Insight
Completion is not capability: the case against course-counting
Almost every AI upskilling update I get handed leads with the same number. Courses assigned. Courses completed. Certificates issued, trending neatly up and to the right. It's tidy. It's reportable. And in my experience it tells you almost nothing about whether a single person can actually do the work.
Completion proves attendance. Capability is something else entirely, and the gap between the two is where a lot of transformation budgets quietly disappear.
The gap between watching and doing
Think about what a completion record actually certifies. Someone opened the material, clicked through it, and answered enough questions to pass. That's it. It says nothing about whether they can sit in front of a real problem, point an agent at it, judge whether the output is any good and own the result.
And here's the part that genuinely worries me: course-counting looks like progress. The dashboard goes green. Leadership relaxes. Meanwhile the capability that was supposed to be built isn't there, and nobody finds out until the work lands and falls over.
The structural problems run deeper too. AI changes monthly, so a course captures a moment that has usually passed by the time it's rolled out. Generic content trains everyone on the same material regardless of where their real gaps sit, so effort pours into ground people already cover while the actual weaknesses go untouched. Plenty of motion. Not much readiness.
None of this is exactly anyone's fault. Course-counting survives because it's easy to measure, and easy-to-measure beats meaningful-to-measure in most reporting cycles. A completion is a clean tick in a box. Capability is messier to capture, which is precisely why so many tools quietly avoid the question and report on attendance instead.
Measure what people can do, not what they sat through
So what's the alternative? Treat readiness as a practice, and measure it on evidence rather than attendance.
That changes the model end to end. Development starts from each person's measured gaps, not a one-size course catalogue. The work is practical - you do the thing, you don't watch a video about the thing. And every activity produces verified evidence that moves a real readiness score, so improvement is something you can point to rather than something you assume.

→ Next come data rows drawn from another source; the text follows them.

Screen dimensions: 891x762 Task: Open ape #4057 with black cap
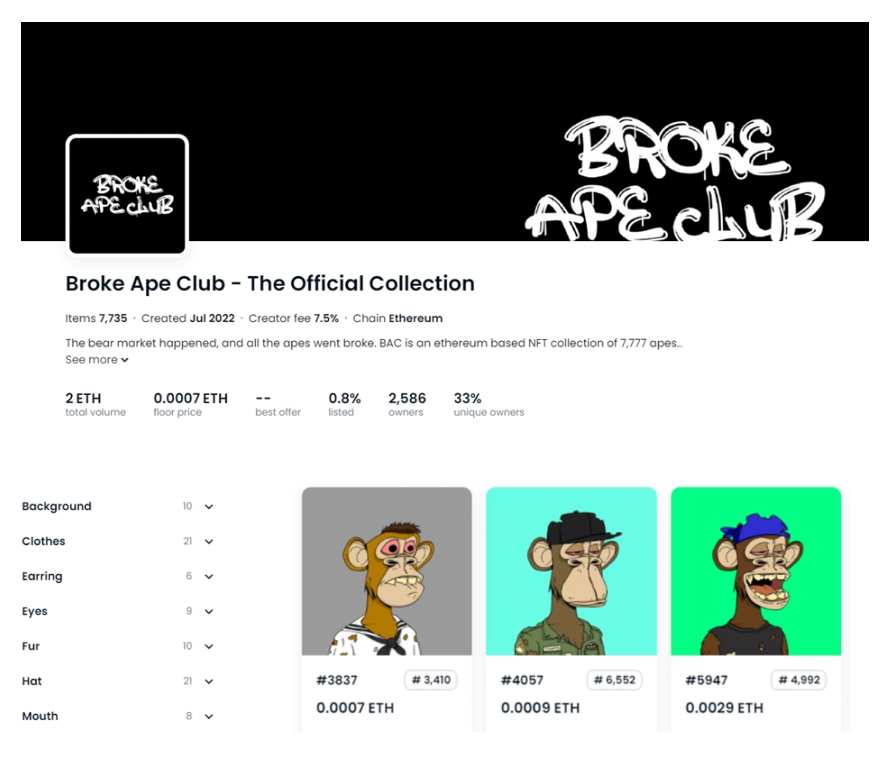[571, 571]
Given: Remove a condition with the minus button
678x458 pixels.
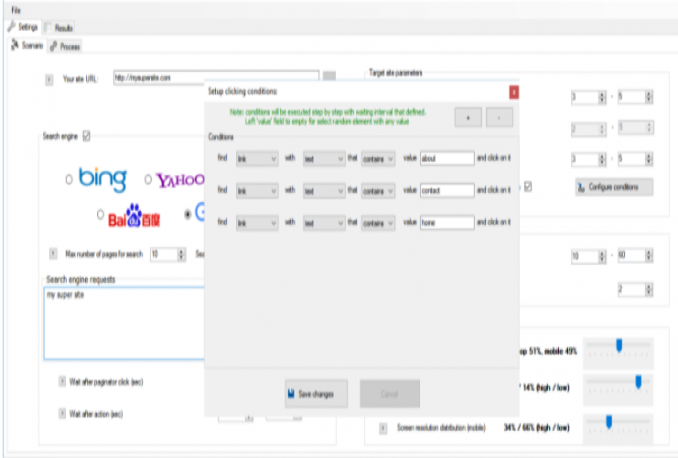Looking at the screenshot, I should (500, 118).
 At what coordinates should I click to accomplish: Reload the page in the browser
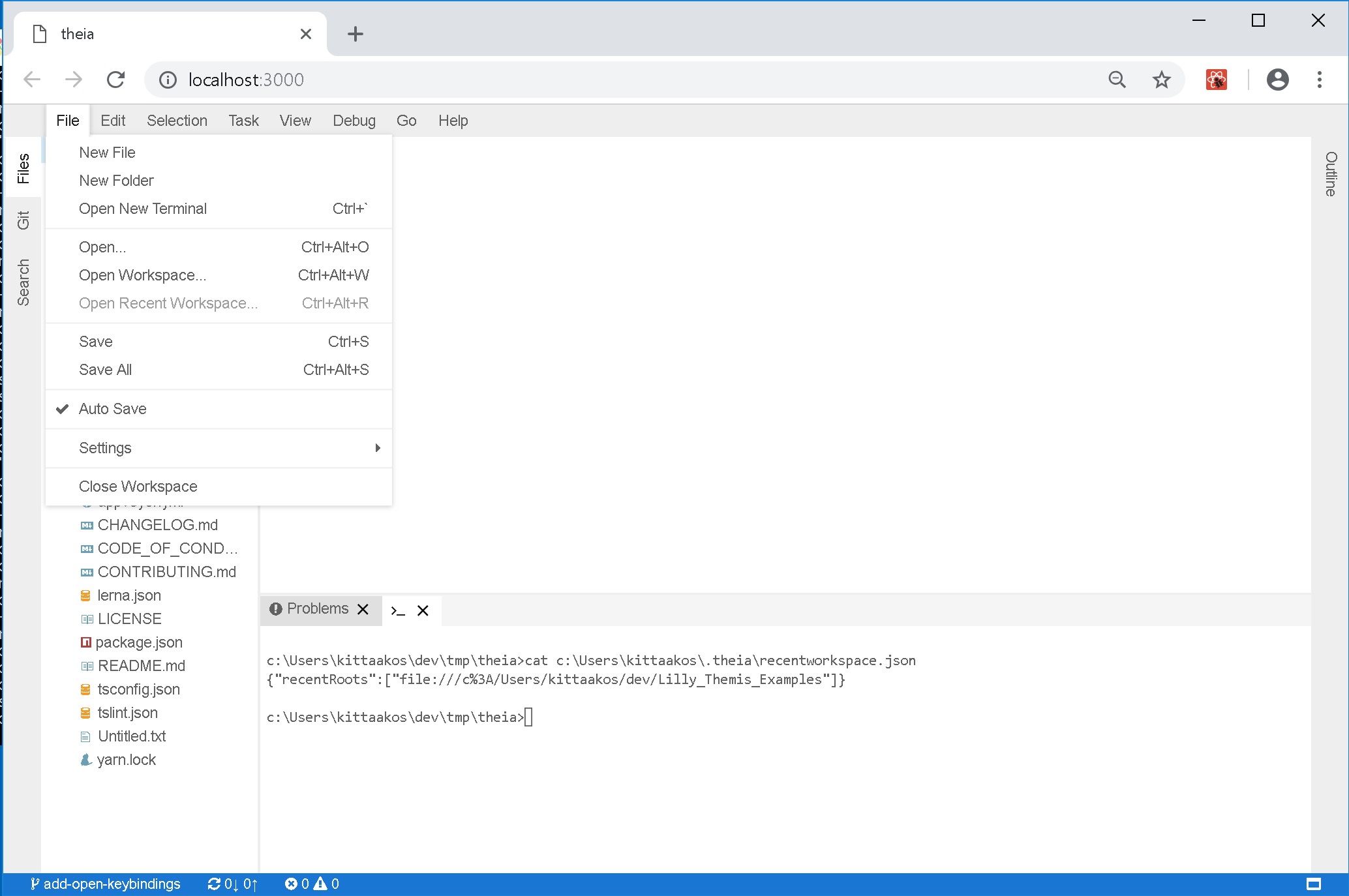click(x=116, y=80)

This is exactly what the AI Gym is built to do: turn readiness gaps into hands-on activities, and turn that practice into proof. The Agent Boss Score is where it all adds up - a measure of capability backed by what someone has actually demonstrated, not the certificates they've collected along the way.
The difference matters most at the moment you need it. A certificate tells you someone attended. An evidence-based score tells you whether they're ready. When you're betting real work on the answer, only one of those is worth anything.
Stop counting completions. Start measuring capability - and watch where the evidence actually points.